Author: Murat Buyukyoruk
CRISPRLeaderExtractor help:
This script is developed to fetch flank sequences of gene/CRISPR loci of interest by using the fasta file with provided position and strand information.
SeqIO and Seq packages from Bio is required to fetch flank sequences. Additionally, tqdm is required to provide a progress bar since some multifasta files can contain long and many sequences.
Syntax:
python CRISPRLeaderExtractor.py -i demo.fasta -o demo_gene_flanks.fasta -d demo_CRISPRDetect.txt
OR
python CRISPRLeaderExtractor.py -i demo.fasta -o demo_gene_flanks.fasta -d demo_CRISPRDetect.txt -f 200 -c Y -r Y -s I-E
CRISPRLeaderExtractor dependencies:
Bio module, SeqIO and Seq available in this package refer to https://biopython.org/wiki/Download
tqdm refer to https://pypi.org/project/tqdm/
-i/--input FASTA Specify a fasta file. FASTA file requires headers starting with accession number. (i.e. >NZ_CP006019 [fullname])
-o/--output Output file Specify a output file name that should contain fetched sequences.

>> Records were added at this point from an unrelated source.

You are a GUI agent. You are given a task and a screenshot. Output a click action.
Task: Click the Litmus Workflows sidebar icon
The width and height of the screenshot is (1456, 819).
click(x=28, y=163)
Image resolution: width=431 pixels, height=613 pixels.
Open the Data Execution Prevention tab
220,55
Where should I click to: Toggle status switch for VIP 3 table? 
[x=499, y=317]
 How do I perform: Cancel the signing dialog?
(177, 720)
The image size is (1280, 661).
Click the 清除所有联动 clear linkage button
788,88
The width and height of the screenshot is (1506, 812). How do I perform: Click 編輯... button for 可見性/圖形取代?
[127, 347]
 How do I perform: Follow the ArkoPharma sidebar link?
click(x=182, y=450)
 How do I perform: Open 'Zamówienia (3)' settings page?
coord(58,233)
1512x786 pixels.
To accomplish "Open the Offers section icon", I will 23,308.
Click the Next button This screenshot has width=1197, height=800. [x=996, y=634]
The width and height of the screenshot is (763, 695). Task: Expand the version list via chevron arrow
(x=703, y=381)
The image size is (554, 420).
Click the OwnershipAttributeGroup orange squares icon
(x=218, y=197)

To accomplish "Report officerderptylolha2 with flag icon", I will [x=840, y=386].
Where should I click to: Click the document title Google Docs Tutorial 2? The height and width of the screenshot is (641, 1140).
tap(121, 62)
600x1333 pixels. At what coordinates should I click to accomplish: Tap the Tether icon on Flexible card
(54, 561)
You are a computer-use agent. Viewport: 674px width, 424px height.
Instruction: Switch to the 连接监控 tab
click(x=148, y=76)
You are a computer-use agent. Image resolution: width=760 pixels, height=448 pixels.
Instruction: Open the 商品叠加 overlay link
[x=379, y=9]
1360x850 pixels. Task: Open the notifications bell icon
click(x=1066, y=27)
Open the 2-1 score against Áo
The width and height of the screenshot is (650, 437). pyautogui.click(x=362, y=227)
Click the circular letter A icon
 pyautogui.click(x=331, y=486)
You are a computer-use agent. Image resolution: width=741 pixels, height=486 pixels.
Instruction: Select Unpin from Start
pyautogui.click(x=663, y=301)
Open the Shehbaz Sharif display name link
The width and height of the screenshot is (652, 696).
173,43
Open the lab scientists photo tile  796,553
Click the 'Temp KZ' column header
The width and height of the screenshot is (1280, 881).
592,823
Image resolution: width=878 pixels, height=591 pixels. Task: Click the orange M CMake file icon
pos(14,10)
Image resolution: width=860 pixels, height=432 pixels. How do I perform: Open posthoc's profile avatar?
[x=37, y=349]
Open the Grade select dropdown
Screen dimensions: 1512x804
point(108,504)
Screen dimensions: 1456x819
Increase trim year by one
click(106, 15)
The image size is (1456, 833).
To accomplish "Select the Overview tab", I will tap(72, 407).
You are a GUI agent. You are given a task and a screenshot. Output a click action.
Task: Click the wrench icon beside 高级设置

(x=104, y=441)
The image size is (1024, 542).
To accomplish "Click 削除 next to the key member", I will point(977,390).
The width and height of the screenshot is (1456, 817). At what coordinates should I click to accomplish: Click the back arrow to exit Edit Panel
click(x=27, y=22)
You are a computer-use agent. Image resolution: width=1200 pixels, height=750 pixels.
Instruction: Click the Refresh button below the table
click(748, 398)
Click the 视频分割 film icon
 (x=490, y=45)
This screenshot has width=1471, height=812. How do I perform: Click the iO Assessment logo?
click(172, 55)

-d/--data Dataframe Specify a list of accession (Accession only). Each accession should be included in a new line (i.e. generated with Excel spreadsheet). Script works with or without '>' symbol before the accession.
-f/--flank 200 This is the default length of flanks that is fetched.
-c/--circular N This is the default option that is assuming the sequence is not circular. Type "Y" insted if you know it is cirgular genome.
-r/--repeat Y Include first repeat of not? (Default: Y).
-s/--subtype I-F Specify CRISPR subtype assigned by CRISPRDetect.
-h/--help HELP Shows this help text and exits the run.
Output header will contain array no, original accession number, positions and fullname (if included in original fasta), observed stand.